Polymers by 1,3‐dipolar cycloaddition reactions: the “criss‐cross” cycloaddition

1,3‐Dipolar cycloaddition reactions have been used to prepare a large number of different heterocyclic and heteroaromatic polymers. Most of this work has been done in the 60's and 70's. Since then, interest in this field has vanished almost completely. While the number of polymer structures accessible by 1,3‐dipolar cycloaddition is very large, the high reactivity and tendency of the 1,3‐dipoles to undergo side reactions limits the successful applications in step growth polymer synthesis considerably.

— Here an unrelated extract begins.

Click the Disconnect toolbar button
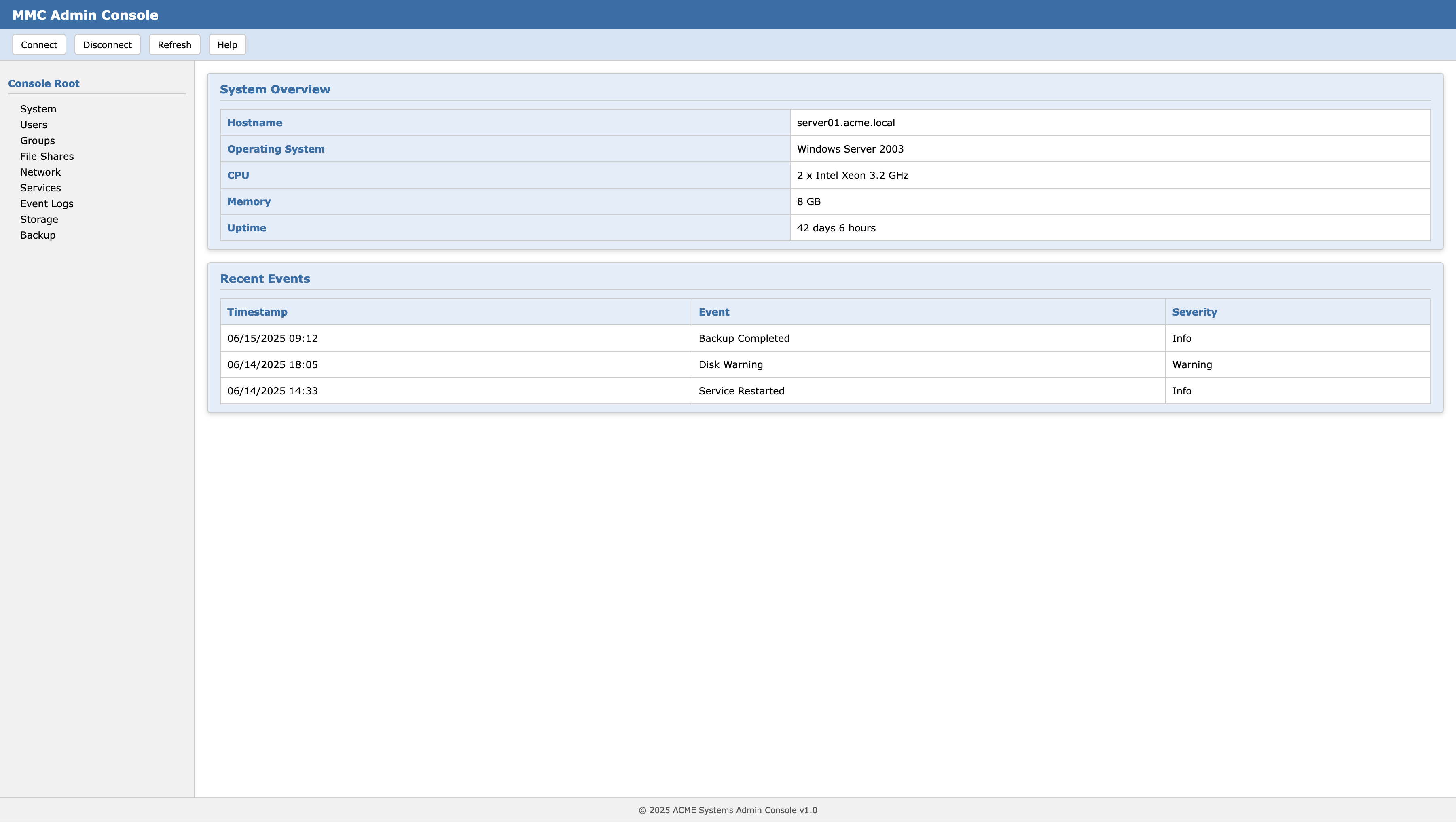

The “criss‐cross” cycloaddition reaction also proceeds via two consecutive 1,3‐dipolar cycloaddition steps. Its starting compounds, azines and diolefins or diisocyanates, are stable, can be purified easily, and do not undergo side reactions if the reaction conditions are chosen properly. Initially, the reaction between hexafluoroacetone azine and various diolefins was studied. This work was aimed at the preparation and structural characterization of soluble polymers. Later on, the “criss‐cross” cycloaddition between aromatic aldazines and diisocyanates was included in this research. Different azines and diisocyanates were studied to find the best compromise between reactivity of the monomers and solubility and glass transition temperature of the products. Due to the special reaction mechanism, the polymers have exclusively isocyanate end groups, independent of stoichiometry of the monomers and the conversion. Thus, this reaction is ideally suited for the preparation of telechelics. Prepolymers obtained by “criss‐cross” cycloaddition between 4‐methoxybenzaldazine and 4,4′‐diisocyanatodiphenyl ether were used as hard segments in segmented block copolymers. Those block copolymers with a hard segment content below 36% showed elastomeric behavior with ultimate elongations above 700% and tensile strengths between 2 and 6 MPa.